__Your task__: From the line that contains "Pick the Scale" to the last line of the entries, set down each line exactly as written, both ends included, with nothing else.

:::

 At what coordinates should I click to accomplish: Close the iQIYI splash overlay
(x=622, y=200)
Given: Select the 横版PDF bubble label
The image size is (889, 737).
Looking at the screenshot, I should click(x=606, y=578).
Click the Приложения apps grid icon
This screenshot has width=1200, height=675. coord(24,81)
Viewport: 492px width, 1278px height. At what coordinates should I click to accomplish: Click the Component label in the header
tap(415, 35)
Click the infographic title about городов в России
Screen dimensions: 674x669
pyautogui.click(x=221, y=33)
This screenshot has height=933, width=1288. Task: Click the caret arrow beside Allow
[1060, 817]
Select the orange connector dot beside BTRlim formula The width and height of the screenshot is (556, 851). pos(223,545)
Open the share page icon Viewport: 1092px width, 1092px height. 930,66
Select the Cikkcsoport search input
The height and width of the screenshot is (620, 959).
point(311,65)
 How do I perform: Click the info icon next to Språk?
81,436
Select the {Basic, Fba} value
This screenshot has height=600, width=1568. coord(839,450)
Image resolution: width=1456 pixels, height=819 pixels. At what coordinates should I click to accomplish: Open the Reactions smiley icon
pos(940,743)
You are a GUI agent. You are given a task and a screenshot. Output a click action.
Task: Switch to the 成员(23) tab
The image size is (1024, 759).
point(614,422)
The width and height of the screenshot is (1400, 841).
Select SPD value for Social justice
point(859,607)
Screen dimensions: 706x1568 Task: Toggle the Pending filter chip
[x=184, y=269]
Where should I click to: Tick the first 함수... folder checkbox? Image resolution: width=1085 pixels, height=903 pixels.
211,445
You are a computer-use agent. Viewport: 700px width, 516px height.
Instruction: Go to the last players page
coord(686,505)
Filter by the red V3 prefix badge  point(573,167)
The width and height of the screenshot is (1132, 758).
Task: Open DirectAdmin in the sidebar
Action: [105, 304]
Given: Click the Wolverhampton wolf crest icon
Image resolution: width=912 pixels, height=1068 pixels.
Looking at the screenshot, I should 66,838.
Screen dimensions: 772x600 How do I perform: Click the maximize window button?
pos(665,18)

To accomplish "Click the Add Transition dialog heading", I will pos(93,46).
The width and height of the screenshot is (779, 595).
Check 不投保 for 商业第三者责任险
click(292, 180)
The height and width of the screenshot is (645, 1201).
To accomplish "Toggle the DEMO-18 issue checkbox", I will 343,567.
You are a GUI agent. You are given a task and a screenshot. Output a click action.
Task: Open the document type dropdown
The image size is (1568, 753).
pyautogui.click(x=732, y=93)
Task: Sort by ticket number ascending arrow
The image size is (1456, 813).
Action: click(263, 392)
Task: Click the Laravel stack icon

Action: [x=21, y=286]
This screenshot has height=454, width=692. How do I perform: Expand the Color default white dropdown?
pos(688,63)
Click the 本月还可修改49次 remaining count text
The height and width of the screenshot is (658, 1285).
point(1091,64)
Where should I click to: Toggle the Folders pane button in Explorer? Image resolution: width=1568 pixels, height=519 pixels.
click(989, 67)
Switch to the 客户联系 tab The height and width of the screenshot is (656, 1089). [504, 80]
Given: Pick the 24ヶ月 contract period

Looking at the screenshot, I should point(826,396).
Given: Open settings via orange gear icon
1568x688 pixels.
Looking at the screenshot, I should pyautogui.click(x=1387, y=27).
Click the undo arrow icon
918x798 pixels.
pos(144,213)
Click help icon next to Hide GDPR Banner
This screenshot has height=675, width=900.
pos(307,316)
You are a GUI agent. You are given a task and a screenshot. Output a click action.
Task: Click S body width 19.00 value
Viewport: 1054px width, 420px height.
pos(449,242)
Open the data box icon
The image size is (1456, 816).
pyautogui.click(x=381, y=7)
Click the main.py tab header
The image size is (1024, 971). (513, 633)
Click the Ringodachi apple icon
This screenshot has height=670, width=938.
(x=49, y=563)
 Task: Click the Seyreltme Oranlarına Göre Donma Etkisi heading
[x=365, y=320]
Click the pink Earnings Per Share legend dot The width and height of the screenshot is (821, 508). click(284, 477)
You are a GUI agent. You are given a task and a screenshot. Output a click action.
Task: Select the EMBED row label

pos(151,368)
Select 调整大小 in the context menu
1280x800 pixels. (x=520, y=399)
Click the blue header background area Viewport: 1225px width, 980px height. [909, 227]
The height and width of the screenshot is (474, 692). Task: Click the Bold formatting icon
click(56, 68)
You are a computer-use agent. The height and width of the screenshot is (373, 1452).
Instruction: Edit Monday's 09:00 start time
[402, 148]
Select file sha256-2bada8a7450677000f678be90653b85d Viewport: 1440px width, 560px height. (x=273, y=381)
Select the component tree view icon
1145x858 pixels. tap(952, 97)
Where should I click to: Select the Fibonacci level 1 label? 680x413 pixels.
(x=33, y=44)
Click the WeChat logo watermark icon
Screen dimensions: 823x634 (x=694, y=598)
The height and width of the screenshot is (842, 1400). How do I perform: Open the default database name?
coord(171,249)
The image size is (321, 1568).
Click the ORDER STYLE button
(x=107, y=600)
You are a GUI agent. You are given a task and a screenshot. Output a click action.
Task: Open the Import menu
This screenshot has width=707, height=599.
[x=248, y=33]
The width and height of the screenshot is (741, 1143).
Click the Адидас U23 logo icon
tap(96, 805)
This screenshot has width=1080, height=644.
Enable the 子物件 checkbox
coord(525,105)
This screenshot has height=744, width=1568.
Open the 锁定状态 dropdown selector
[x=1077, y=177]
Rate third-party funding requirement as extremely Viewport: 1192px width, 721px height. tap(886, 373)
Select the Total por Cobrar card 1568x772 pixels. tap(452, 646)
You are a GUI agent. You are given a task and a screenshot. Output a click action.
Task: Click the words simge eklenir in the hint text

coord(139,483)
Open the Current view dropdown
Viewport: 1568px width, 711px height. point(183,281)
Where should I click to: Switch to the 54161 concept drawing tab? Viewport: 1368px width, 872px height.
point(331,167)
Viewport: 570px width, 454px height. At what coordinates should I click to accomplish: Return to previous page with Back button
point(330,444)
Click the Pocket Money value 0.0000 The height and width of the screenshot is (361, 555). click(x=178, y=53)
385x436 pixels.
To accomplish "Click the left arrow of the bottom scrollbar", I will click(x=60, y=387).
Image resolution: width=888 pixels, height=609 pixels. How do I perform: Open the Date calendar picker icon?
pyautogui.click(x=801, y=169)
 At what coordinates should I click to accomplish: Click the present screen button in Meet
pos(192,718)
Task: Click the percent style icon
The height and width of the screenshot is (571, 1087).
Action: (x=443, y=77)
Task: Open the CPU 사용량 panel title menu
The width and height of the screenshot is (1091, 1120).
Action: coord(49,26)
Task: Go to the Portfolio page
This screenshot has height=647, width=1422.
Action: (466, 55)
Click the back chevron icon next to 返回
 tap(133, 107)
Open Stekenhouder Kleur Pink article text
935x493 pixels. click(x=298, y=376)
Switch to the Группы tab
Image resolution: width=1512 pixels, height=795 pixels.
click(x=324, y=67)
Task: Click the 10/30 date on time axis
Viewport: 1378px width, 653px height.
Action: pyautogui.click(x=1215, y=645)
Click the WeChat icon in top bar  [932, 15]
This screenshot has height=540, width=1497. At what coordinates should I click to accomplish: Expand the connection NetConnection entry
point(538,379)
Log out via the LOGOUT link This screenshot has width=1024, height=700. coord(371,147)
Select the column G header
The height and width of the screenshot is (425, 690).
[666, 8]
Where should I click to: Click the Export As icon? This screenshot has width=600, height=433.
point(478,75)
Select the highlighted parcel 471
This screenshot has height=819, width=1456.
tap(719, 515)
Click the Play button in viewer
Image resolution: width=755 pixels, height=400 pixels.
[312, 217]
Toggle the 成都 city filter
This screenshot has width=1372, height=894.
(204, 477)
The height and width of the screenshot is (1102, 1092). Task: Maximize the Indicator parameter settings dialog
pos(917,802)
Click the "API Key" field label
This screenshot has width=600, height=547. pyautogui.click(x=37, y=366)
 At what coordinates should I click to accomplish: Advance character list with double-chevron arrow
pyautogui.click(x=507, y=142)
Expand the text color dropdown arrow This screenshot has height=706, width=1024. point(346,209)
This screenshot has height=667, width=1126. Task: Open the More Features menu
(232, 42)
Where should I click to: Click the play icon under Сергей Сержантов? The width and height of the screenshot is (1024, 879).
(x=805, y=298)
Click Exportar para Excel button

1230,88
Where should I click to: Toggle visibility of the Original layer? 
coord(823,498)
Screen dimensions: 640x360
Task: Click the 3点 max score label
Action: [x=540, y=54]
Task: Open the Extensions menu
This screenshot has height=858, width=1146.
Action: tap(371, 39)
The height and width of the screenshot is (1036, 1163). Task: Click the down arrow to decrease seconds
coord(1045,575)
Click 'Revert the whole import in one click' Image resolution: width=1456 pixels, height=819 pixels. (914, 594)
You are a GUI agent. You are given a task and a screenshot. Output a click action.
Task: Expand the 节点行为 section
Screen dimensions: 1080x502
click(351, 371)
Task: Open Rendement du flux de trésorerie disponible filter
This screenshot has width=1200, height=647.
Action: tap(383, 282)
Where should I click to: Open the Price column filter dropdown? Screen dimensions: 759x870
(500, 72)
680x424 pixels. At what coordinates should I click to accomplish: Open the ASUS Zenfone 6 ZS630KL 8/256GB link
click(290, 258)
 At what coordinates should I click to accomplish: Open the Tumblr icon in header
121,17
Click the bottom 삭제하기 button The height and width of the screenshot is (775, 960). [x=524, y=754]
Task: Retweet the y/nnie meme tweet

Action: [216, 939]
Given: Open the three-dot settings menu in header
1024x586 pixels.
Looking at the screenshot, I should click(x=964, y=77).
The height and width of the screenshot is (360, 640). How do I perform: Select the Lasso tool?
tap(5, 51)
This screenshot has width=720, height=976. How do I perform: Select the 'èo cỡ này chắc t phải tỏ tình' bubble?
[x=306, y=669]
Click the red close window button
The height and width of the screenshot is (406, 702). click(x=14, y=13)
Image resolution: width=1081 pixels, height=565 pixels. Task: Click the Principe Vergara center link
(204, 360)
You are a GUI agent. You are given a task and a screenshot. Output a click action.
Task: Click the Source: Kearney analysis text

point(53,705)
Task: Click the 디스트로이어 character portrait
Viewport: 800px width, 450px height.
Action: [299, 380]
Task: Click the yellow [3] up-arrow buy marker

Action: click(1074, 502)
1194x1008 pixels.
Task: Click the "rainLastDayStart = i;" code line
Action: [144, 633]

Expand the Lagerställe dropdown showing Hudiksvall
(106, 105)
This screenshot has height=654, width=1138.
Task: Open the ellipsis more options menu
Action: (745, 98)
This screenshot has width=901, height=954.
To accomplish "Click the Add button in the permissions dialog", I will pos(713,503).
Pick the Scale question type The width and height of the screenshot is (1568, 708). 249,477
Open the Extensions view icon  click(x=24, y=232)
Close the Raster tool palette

:::

__The completed task__:
Pick the Scale question type The width and height of the screenshot is (1568, 708). 249,477
Open the Extensions view icon  click(x=24, y=232)
Close the Raster tool palette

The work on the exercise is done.